The term “hacker” is a little vague.

For instance, it is usually derogatory when actually there are “good” hackers too, ethical hackers whose job it is to find system and network vulnerabilities. According to Tech Worm, Steve Jobs and Steve Wozniak were hackers before founding Apple. In their youth, they hacked into telephone networks to make free calls.

There are also enough user-friendly, open-source hacking tools on the Internet that nuisance hackers can master quite easily. This type of hacker is called a green hat or script kiddie.

And there are hackers who are motivated by love (or loss of it), money and ideology.

In this article, we will look at the motivations of different hacker types, and at how hacker profiling and breach forensics can help organizations beef up their cybersecurity and increase security awareness.    

15 Hacker Types – The Good, the Bad and the Ugly

Hackers can be divided into several types. Their motives vary widely, from the terrorist hacker wanting to save the planet to the script kiddie wanting to destroy their ex-spouse. Here are fifteen of the best-known families of hackers.
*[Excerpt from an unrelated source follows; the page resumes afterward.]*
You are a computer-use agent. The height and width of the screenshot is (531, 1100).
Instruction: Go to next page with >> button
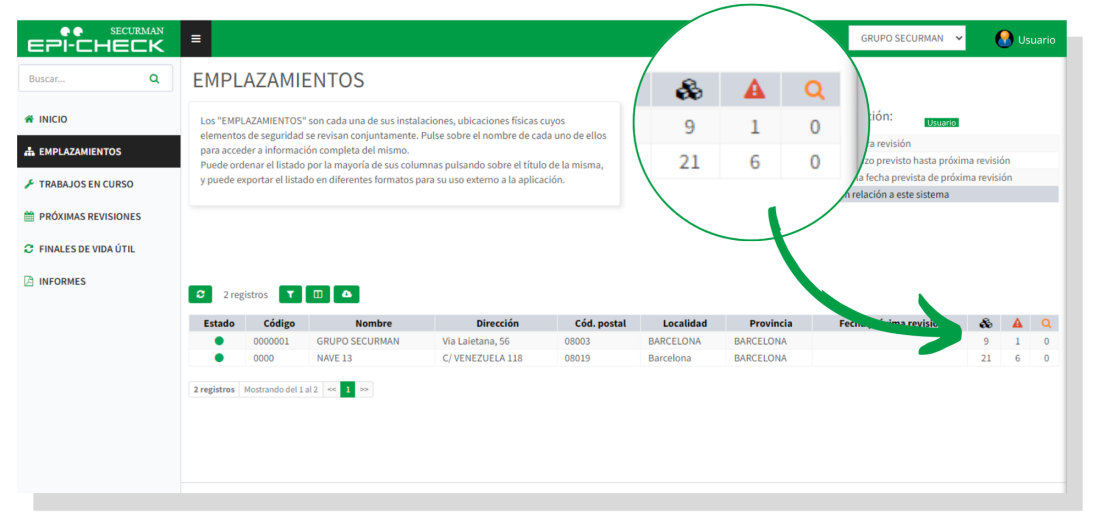364,389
  1. Gray hats: Aligned somewhere between the black hats and white hats, these hackers are not bent on destruction or in the game for personal gain. Nevertheless, they operate unethically. They typically find a security flaw in an organization and then disclose the vulnerability publicly.  
  2. Black hats: The stereotypical cybercriminal, aka “cracker.”
  3. Blue Teams: Not strictly hackers in the conventional sense, Blue Teams consist of ethical hackers (white hats and sometimes gray hats)  working to defeat attackers and secure the organization’s environment. Blue and Red Teams often work together.